(Stored items)
%%

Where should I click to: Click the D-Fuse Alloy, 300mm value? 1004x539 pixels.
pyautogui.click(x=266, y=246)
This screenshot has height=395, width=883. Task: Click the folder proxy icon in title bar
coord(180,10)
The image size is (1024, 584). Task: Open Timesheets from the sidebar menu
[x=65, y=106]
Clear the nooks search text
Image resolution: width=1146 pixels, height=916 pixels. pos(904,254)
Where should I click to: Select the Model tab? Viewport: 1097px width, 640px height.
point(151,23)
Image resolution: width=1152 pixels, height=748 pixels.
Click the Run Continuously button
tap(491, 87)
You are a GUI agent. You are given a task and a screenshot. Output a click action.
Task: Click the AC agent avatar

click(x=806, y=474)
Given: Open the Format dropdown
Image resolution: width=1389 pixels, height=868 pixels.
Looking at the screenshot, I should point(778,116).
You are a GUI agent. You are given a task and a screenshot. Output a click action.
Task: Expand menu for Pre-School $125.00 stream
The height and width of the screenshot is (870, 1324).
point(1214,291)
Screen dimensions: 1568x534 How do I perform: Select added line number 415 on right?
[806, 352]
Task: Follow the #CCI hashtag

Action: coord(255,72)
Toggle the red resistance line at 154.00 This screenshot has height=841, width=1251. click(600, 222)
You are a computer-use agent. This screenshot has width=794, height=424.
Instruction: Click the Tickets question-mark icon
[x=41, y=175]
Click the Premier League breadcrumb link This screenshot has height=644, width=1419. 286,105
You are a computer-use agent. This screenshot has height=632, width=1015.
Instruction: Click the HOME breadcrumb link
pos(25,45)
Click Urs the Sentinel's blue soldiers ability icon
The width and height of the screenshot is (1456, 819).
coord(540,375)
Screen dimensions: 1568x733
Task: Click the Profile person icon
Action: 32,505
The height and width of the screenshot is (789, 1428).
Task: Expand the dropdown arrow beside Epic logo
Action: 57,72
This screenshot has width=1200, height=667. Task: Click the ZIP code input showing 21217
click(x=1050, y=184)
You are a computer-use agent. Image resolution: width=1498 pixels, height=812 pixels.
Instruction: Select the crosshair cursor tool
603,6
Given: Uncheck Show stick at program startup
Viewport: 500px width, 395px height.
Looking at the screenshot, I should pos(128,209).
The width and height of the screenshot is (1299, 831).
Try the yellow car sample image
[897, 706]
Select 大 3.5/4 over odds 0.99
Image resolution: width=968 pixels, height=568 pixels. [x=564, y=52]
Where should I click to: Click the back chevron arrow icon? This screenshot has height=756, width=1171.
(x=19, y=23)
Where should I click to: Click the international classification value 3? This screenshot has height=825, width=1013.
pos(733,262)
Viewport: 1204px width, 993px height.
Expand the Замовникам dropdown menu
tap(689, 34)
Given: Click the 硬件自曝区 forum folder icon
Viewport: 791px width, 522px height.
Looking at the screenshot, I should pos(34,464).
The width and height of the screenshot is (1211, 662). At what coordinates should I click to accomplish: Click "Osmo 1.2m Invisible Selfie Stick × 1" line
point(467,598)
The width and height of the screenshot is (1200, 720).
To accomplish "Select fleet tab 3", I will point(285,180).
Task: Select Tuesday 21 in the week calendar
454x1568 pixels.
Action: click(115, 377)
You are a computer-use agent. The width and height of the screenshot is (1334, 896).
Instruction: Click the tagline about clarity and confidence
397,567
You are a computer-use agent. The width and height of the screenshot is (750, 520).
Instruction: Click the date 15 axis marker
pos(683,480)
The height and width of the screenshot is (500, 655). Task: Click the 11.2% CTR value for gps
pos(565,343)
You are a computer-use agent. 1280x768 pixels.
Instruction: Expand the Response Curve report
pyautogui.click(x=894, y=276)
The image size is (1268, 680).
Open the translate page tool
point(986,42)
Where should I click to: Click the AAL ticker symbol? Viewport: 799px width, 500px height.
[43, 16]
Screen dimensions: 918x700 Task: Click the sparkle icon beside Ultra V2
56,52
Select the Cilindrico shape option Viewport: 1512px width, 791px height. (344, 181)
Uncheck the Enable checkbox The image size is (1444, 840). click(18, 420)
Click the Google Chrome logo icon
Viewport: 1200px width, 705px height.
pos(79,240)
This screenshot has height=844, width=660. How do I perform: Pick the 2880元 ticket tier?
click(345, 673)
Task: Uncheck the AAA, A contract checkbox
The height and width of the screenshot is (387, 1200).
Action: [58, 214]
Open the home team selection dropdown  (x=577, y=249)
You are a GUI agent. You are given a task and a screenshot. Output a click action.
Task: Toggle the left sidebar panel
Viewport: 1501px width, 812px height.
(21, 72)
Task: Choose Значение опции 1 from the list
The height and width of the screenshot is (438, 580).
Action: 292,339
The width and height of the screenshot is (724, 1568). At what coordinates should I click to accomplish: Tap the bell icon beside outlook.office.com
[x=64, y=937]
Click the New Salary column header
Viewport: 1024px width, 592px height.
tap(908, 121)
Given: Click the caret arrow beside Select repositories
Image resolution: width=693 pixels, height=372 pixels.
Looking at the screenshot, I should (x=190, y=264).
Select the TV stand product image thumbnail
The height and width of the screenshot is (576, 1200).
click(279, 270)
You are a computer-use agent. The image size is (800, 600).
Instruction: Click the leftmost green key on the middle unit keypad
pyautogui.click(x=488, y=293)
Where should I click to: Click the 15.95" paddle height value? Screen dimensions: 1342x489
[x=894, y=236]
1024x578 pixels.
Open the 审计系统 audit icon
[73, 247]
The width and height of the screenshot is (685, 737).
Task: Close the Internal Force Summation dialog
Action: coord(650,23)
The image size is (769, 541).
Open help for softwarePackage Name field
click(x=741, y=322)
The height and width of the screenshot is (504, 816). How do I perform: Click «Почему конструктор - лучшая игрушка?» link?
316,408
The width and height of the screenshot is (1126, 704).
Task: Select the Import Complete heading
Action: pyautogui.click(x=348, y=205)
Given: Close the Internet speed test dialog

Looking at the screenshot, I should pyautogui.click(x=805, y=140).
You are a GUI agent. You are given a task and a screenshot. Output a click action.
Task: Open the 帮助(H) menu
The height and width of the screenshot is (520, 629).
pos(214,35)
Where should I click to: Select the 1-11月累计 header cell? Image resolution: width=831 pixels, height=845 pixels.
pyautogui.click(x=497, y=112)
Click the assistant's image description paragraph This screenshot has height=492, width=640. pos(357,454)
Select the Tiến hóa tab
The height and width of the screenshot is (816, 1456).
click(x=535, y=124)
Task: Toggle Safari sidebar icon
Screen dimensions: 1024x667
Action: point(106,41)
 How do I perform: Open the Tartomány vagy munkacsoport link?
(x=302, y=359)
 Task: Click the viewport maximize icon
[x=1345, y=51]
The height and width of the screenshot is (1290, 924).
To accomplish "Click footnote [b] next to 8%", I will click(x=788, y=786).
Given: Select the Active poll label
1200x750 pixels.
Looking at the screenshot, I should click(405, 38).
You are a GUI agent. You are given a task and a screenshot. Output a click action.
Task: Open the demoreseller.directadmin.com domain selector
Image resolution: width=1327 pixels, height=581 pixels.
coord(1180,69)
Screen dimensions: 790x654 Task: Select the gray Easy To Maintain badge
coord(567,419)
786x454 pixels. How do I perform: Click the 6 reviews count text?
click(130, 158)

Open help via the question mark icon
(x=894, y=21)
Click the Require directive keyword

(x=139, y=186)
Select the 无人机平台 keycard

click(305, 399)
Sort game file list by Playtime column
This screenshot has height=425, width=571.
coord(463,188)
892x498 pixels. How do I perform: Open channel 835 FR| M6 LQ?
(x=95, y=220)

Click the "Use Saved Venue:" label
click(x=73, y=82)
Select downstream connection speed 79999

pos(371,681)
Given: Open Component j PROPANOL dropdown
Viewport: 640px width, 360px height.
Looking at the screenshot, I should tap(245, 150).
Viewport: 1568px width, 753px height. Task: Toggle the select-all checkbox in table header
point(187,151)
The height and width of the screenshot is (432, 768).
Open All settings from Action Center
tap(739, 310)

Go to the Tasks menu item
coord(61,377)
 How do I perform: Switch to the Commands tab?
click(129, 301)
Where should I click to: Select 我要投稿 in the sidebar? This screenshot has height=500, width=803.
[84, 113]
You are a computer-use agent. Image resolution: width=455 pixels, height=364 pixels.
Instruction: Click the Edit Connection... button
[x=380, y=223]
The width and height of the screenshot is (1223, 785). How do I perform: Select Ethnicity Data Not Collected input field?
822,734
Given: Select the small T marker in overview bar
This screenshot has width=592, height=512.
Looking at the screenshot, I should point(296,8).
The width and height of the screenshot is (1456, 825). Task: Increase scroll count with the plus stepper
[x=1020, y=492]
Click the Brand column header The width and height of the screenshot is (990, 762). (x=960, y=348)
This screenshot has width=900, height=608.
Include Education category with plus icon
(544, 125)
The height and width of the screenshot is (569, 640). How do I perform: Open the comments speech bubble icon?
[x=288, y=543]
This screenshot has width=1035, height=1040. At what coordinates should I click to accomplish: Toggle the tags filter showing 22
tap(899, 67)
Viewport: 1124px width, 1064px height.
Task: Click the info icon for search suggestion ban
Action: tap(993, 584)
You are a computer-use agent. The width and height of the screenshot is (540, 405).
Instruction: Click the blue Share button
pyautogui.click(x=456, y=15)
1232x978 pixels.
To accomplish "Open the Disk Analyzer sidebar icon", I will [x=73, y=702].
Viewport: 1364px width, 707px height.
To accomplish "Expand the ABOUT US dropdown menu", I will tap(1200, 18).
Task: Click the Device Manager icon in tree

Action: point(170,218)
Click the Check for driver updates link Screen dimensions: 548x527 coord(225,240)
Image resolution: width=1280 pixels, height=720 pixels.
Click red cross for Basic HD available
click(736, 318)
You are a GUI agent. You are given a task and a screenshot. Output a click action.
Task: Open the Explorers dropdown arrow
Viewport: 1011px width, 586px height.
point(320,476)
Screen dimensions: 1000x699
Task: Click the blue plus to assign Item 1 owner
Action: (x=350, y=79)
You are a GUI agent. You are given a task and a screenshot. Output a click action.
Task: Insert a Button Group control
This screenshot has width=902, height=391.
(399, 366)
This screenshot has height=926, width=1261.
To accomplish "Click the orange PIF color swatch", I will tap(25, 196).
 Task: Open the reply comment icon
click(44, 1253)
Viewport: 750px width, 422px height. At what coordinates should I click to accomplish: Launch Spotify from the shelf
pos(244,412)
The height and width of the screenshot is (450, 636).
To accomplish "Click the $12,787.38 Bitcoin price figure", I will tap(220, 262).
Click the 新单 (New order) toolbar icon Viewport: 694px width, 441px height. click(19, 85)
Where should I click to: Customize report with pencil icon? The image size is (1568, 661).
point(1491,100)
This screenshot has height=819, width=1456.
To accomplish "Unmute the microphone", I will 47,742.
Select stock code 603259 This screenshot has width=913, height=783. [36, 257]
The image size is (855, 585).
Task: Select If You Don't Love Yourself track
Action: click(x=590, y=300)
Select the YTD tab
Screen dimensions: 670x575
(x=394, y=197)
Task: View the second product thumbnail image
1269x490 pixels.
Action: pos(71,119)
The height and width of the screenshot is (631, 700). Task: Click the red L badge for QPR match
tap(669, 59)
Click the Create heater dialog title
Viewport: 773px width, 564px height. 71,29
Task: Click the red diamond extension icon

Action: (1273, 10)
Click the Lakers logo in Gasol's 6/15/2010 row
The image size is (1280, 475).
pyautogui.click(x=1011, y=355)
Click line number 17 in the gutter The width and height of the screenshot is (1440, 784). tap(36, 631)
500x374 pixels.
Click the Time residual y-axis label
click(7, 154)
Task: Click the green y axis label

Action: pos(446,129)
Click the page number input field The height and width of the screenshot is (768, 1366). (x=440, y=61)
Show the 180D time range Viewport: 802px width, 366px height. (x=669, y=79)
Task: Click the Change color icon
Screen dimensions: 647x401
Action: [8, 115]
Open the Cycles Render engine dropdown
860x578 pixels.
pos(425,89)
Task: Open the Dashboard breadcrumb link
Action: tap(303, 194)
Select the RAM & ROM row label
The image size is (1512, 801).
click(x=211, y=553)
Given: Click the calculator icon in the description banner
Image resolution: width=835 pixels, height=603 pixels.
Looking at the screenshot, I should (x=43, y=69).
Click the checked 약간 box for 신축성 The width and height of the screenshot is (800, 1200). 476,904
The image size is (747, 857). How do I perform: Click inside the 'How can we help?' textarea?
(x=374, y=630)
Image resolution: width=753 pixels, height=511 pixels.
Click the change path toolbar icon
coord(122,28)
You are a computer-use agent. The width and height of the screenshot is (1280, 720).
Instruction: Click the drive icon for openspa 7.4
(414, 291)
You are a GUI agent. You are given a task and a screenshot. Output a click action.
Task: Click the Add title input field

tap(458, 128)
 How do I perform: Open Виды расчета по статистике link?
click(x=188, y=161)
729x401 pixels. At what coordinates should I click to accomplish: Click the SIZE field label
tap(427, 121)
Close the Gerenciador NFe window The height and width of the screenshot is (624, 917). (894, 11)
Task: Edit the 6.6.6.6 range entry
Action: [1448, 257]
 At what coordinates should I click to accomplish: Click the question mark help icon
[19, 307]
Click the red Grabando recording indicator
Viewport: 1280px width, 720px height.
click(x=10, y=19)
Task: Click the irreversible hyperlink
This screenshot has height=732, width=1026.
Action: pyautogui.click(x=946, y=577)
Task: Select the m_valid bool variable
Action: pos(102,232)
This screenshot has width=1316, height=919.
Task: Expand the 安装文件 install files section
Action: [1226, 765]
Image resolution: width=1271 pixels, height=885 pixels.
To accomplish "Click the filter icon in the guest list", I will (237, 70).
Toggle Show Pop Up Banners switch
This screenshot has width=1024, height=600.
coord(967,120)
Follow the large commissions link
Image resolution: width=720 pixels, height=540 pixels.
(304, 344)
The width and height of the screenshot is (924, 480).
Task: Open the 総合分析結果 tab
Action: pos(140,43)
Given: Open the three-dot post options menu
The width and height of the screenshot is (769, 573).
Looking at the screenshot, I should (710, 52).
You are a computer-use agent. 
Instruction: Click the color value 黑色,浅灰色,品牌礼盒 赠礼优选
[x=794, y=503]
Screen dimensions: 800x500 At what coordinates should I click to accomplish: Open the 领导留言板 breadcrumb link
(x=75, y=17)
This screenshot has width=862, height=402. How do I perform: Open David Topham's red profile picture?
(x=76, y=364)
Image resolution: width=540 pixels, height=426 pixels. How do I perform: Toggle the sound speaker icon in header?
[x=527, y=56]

%%

» **Exercise requirements**
Looking at the data above, show all lines where the word "will" occurs.

» **Expected output**
To accomplish "Select fleet tab 3", I will point(285,180).
To accomplish "Click footnote [b] next to 8%", I will click(x=788, y=786).
To accomplish "Open the Disk Analyzer sidebar icon", I will [x=73, y=702].
To accomplish "Expand the ABOUT US dropdown menu", I will tap(1200, 18).
To accomplish "Click the orange PIF color swatch", I will tap(25, 196).
To accomplish "Click the $12,787.38 Bitcoin price figure", I will tap(220, 262).
To accomplish "Unmute the microphone", I will 47,742.
To accomplish "Click the filter icon in the guest list", I will (237, 70).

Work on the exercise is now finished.